Source extract:
===

That plot sounds pretty familiar, of course – and this one is actually grounded in truth – but that’s not the point. For pure, adrenaline-driven, heart-pounding entertainment this film is hard to beat. While grandiose in its depiction of violence Miike’s movie nevertheless doesn’t glorify it – in fact, it seems that virtually every death (and there are lots and lots of them) happens on screen. Usually in a graphic manner. It’s desensitizing, I admit, but it also takes great pains to show the consequences of war and the price a Samurai must pay for his code of honor.
The narrative of the film is a battle of wits between Shinzaemon and Naritsugu’s chief Samurai, Hanbei – a former colleague at school and the dojo – leading up to the final conflict in a small village in the Kiso Valley. It’s that last sequence that drives the film – an astonishing 45-minute bloodbath that leaves the audience as exhausted as the few surviving participants. It’s a combat sequence on a par with Spielberg’s opening scenes in “Saving Private Ryan” – not as lavishly expensive and effects-loaded, but beautifully choreographed and dazzling in both its pacing and horror. It exerts a certain additional hold on me as its set in the small villages of Kiso that I hiked and stayed in only weeks ago – crucial checkpoints on the Nakasendo Road with an important place in Japanese history, and now frozen in time as a kind of living monument to that history.
I won’t say this film is one that will inspire and uplift you, nor that it’s an easy one to watch. It’s grisly, ugly and despairing – but powerful and beautiful in a strange way. A piece of classic Japanese film-making is a gritty modern style, taken from the pages of a dying, bloody era, this is a film that will stay with you for a long time.

===

Supplied information:

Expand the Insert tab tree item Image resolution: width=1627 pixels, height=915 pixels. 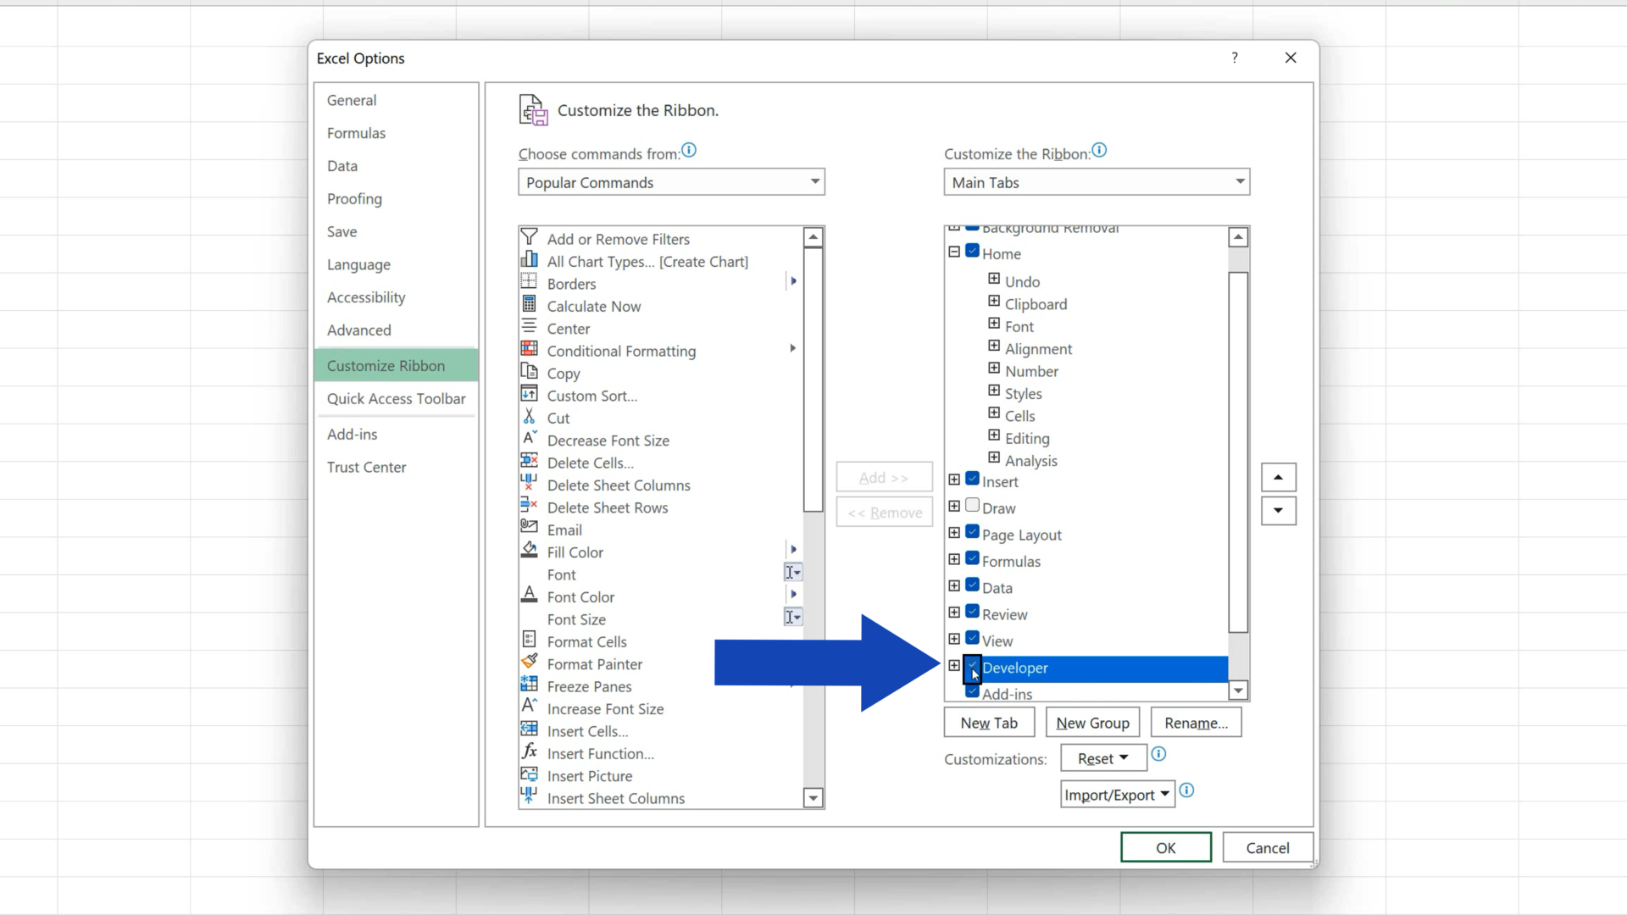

===

Required tasks:
1) Answer the following from the film review above:
(a) What two things does the film take great pains to show?
(b) Who is Naritsugu's chief Samurai?
(c) How long does the final bloodbath sequence last?
2) Reproduce word for word the stretch of the film review from "I won’t say" through "a long time.".

Solutions for each task:
1)
(a) The consequences of war and the price a Samurai must pay for his code of honor.
(b) Hanbei.
(c) 45 minutes.

2)
I won’t say this film is one that will inspire and uplift you, nor that it’s an easy one to watch. It’s grisly, ugly and despairing – but powerful and beautiful in a strange way. A piece of classic Japanese film-making is a gritty modern style, taken from the pages of a dying, bloody era, this is a film that will stay with you for a long time.